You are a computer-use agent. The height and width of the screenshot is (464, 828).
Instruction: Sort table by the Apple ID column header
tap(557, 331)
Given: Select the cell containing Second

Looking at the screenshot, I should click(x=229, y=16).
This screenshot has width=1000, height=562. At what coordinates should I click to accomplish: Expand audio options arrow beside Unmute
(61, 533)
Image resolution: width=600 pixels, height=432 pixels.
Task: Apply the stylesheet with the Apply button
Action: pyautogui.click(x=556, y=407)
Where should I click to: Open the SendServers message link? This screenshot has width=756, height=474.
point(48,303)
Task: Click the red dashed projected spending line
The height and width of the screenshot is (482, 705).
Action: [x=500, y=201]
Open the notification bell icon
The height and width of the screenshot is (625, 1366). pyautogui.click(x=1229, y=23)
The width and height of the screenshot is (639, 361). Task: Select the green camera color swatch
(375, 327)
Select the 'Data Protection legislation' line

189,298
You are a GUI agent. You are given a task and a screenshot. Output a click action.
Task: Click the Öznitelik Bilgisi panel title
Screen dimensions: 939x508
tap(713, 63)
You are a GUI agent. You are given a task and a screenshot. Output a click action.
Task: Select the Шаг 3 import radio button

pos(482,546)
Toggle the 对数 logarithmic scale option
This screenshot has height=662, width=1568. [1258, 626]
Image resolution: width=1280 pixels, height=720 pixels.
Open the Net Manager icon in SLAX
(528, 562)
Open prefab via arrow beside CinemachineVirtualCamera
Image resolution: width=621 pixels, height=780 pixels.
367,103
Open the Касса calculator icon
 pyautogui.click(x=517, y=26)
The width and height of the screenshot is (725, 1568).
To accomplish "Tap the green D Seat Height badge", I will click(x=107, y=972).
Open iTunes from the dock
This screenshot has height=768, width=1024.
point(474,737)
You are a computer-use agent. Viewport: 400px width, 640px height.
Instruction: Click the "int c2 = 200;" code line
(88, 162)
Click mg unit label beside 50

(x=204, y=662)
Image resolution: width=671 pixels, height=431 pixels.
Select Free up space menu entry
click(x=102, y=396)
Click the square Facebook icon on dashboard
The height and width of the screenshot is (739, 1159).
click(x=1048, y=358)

____

# What to work on
Set down exactly, and only, the lines from the one containing "Open iTunes from the dock" through the final line of the entries above.

# Answer section
Open iTunes from the dock
This screenshot has height=768, width=1024.
point(474,737)
You are a computer-use agent. Viewport: 400px width, 640px height.
Instruction: Click the "int c2 = 200;" code line
(88, 162)
Click mg unit label beside 50

(x=204, y=662)
Image resolution: width=671 pixels, height=431 pixels.
Select Free up space menu entry
click(x=102, y=396)
Click the square Facebook icon on dashboard
The height and width of the screenshot is (739, 1159).
click(x=1048, y=358)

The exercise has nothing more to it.